The following cell implements the `compute_attention` function that calls all the functions you have already implemented in order to perform the steps required to compute the output of the masked multi-head attention mechanism.

Note that in this activity, you are skipping the projection step in which the output of each attention head is combined to the final output of the multi-head attention mechanism. Instead, `compute_attention` returns the output of each individual attention head.

Run the following cell to define the function. It has already been fully implemented, so you do not need to add anything to this cell.

In [None]:
def compute_attention(
    qkv_dict: dict[str, dict[str, jax.Array]], layer: int
) -> tuple[jax.Array, jax.Array]:
    """Implements the multi-head attention mechanism using the above-defined
    functions to:
      - stack the projection matrices
      - compute the raw and masked logits
      - compute the attention weights alpha
      - compute the attention output Y.

    Args:
      qkv_dict: A dictionary containing the raw query, key, and value
        projections for all layers.
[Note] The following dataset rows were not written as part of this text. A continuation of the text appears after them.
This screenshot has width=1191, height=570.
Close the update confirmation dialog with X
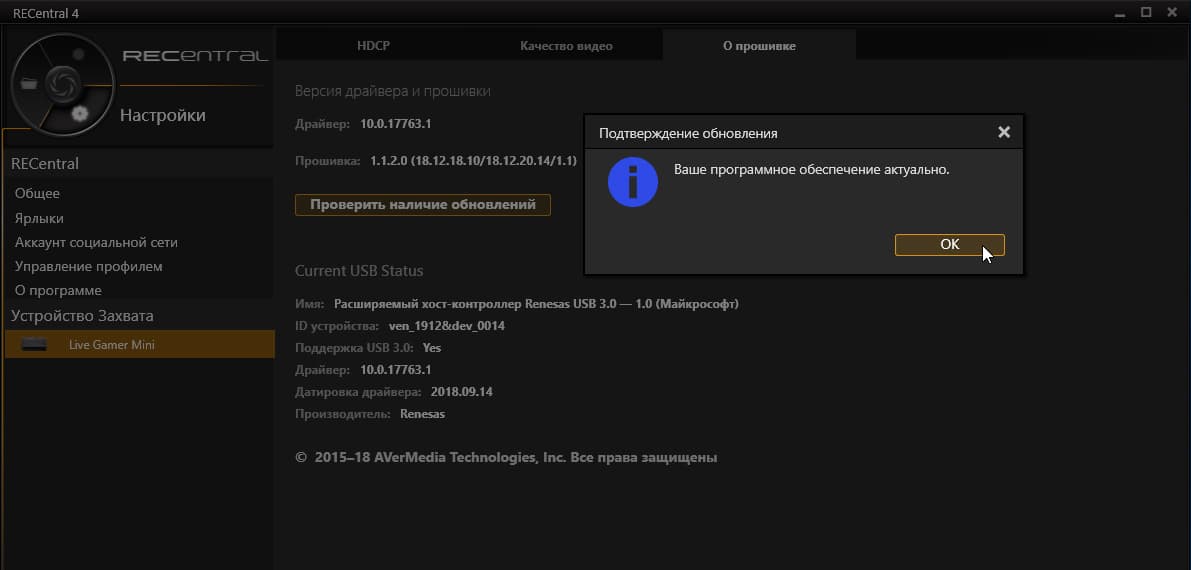(1004, 133)
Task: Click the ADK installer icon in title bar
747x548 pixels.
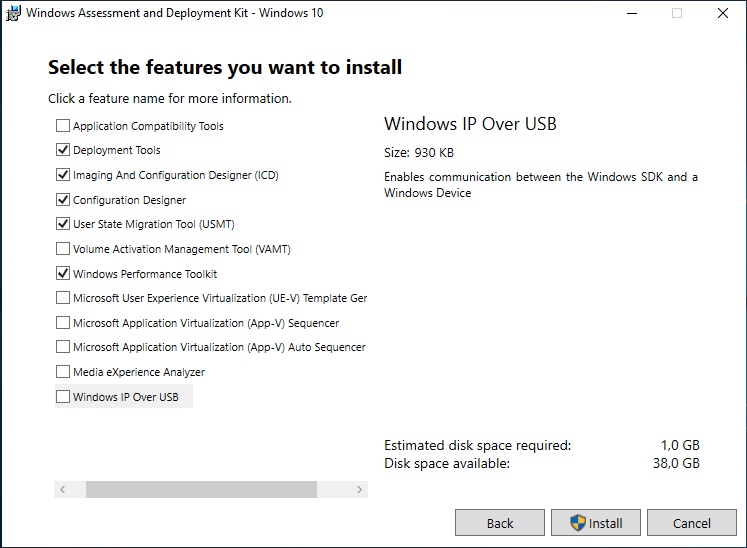Action: [x=13, y=14]
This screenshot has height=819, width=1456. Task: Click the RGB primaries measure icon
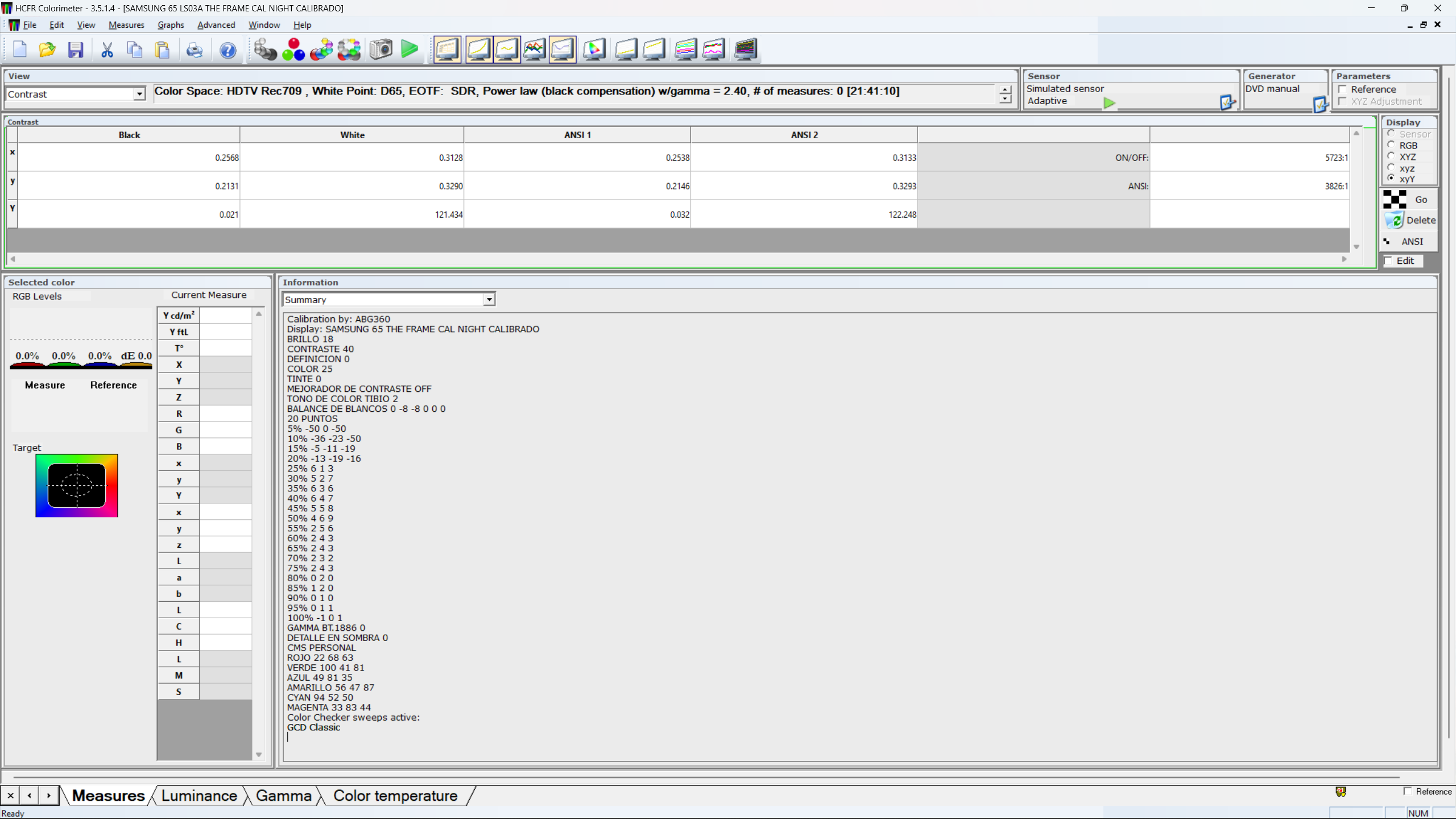293,49
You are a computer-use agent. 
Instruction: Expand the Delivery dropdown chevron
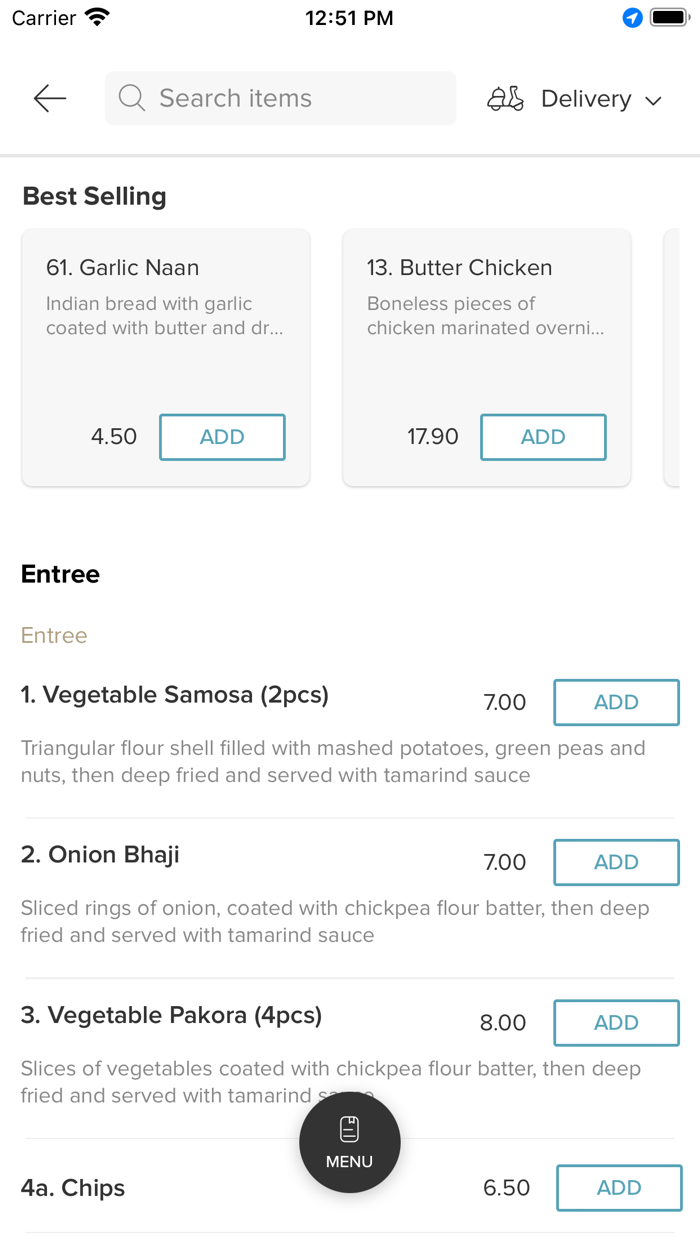tap(654, 100)
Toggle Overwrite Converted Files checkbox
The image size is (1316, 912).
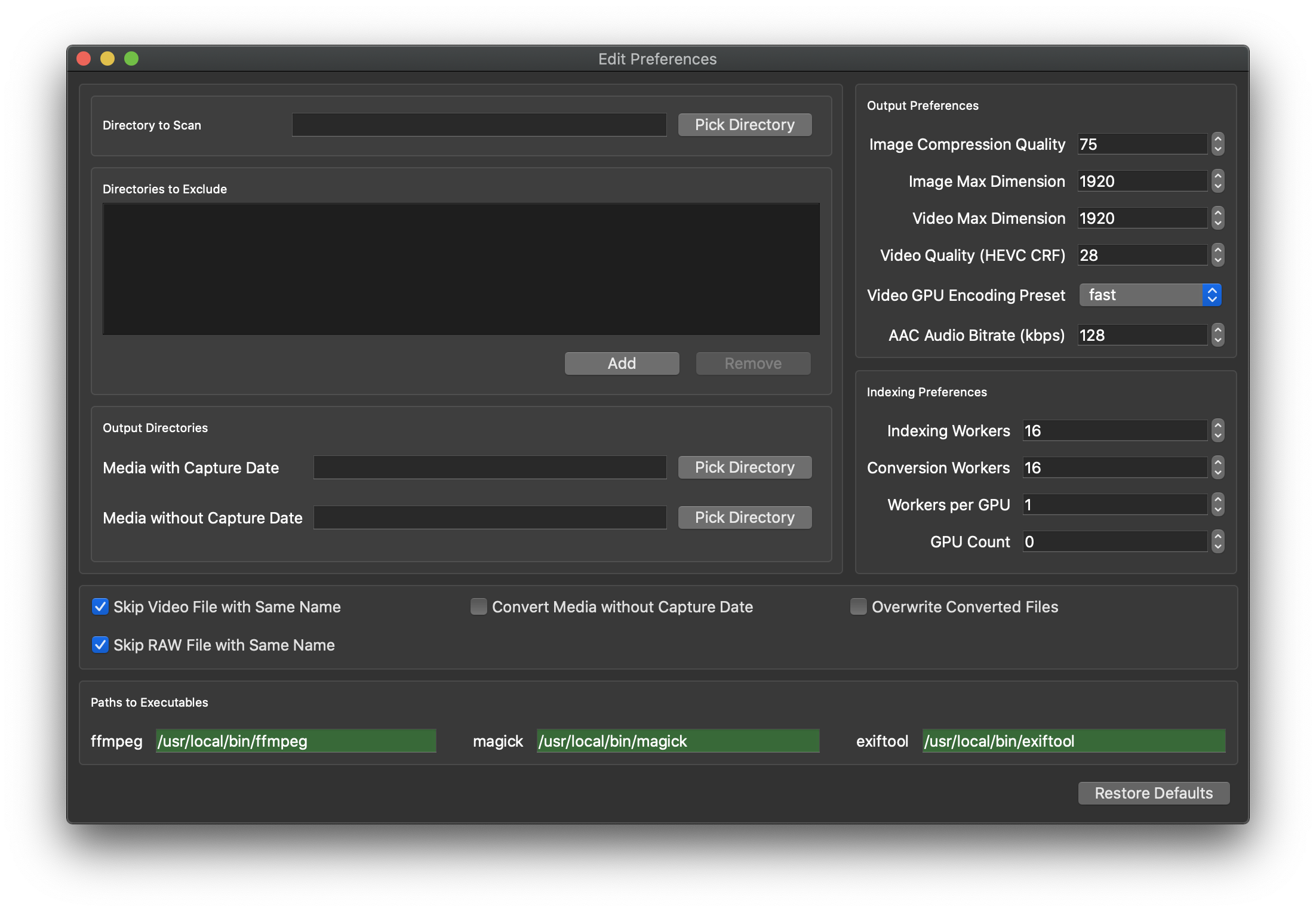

The keys are strings identifying the layers
        and matrix types, and values are the corresponding JAX arrays.
      layer: The specific layer for which to compute the attention weights.

    Returns:
      Y: Output of multi-head attention mechanism.
        Shape: (num_tokens, num_heads, dim_v).
      alpha: Attention weights for each head.
        Shape: (num_tokens, num_heads, num_tokens).
    """

    # Stack the matrices.
    # Shapes:
    #   query_proj: (num_heads, num_tokens, dim_k).
    #   key_proj: (num_heads, num_tokens, dim_k).
    #   value_proj: (num_heads, num_tokens, dim_v).
    query_proj, key_proj, value_proj = stack_matrices(qkv_dict, layer)

    # Compute the raw logits. Shape: (num_heads, num_tokens, num_tokens).
    logits_raw = compute_raw_logits(query_proj, key_proj)

    # Compute the masked logits. Shape: (num_heads, num_tokens, num_tokens).
    logits_masked = apply_attention_mask(logits_raw)

    # Compute the attention weights. Shape: (num_heads, num_tokens, num_tokens).
    alpha = compute_attention_weights(logits_masked)

    # Compute the output of the attention mechanism.
    # Shape: (num_heads, num_tokens, dim_v).
    Y = compute_attention_output(alpha, value_proj)

    # Transposes the matrix such that the first dimension is the token index and
    # the second dimension is the head. This is to make the function compatible
    # with how Gemma represents attention weight matrices.
    # Shape: (num_tokens, num_heads, num_tokens).
    alpha = jnp.transpose(alpha, (1, 0, 2))
    Y = jnp.transpose(Y, (1, 0, 2)) # Shape: (num_tokens, num_heads, dim_v).

    return Y, alpha

### Visualize your attention weights

The following cell uses your implementation of the attention weights and visualizes the output of the `compute_attention` function above. Enter the same prompt as you entered above and compare the visualization of your attention weights to the original ones that were extracted from Gemma above.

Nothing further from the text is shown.